20.2 New stats

While most people tend to think of geoms as the main graphic layer to add to plots, the variety of geoms is mostly powered by different stats. It follows that extending stats is one of the most useful ways to extend the capabilities of ggplot2. One of the benefits of stats is that they are purely about data transformations, which most R users are used to be doing. As long as the needed behaviour can be encapsulated in a stat, there is no need to fiddle with any calls to grid.

As discussed in the ggplot2 internals chapter, the main logic of a stat is encapsulated in a tiered succession of calls: compute_layer(), compute_panel(), and compute_group(). The default behaviour of compute_layer() is to split the data by the PANEL column, call compute_panel(), and reassemble the results. Likewise, the default behaviour of compute_panel() is to split the panel data by the group column, call compute_group(), and reassemble the results. Thus, it is only necessary to define compute_group(), i.e. how a single group should be transformed, in order to have a working stat. There are numerous examples of overwriting compute_panel() to gain better performance as it allows you to vectorise the computations and avoid an expensive split-combine step, but in general it is often beneficial to start at the compute_group() level and see if the performance is adequate.

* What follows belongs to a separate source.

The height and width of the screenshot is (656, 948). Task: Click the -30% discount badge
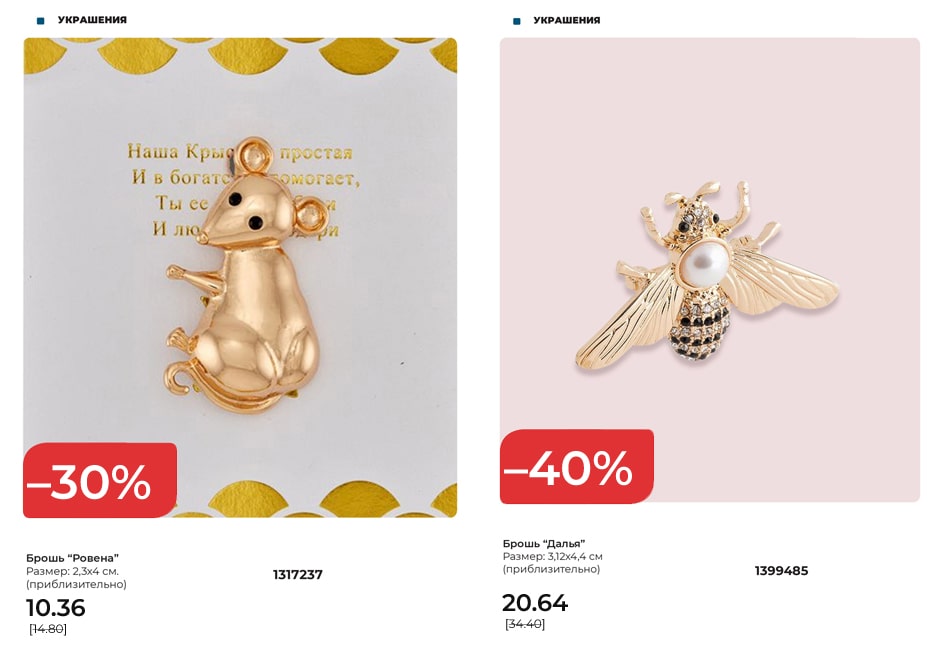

Outside of the compute_*() functions, the remaining logic is found in the setup_params() and setup_data() functions. These are called before the compute_*() functions and allows the Stat to react and modify itself in response to the given parameters and data (especially the data, as this is not available when the stat is constructed). The setup_params() function receives the parameters given during construction along with the layer data, and returns a modified list of parameters. The parameters should correspond to argument names in the compute_*() functions in order to be made available. The setup_data() function receives the modified parameters along with the layer data, and returns the modified layer data. It is important that no matter what modifications happen in setup_data() the PANEL and group columns remain intact. Sometimes, with related stats, all that is necessary is to make a subclass and provide new setup_params()/setup_data() methods.

When creating new stats it is often a good idea to provide an accompagnying geom_*() constructer as most users are used to using these rather that stat_*() constructors. Deviations from this rule can be made if there is no obvious default geom for the new stat, or if the stat is intended to offer a slight modification to an existing geom+stat pair.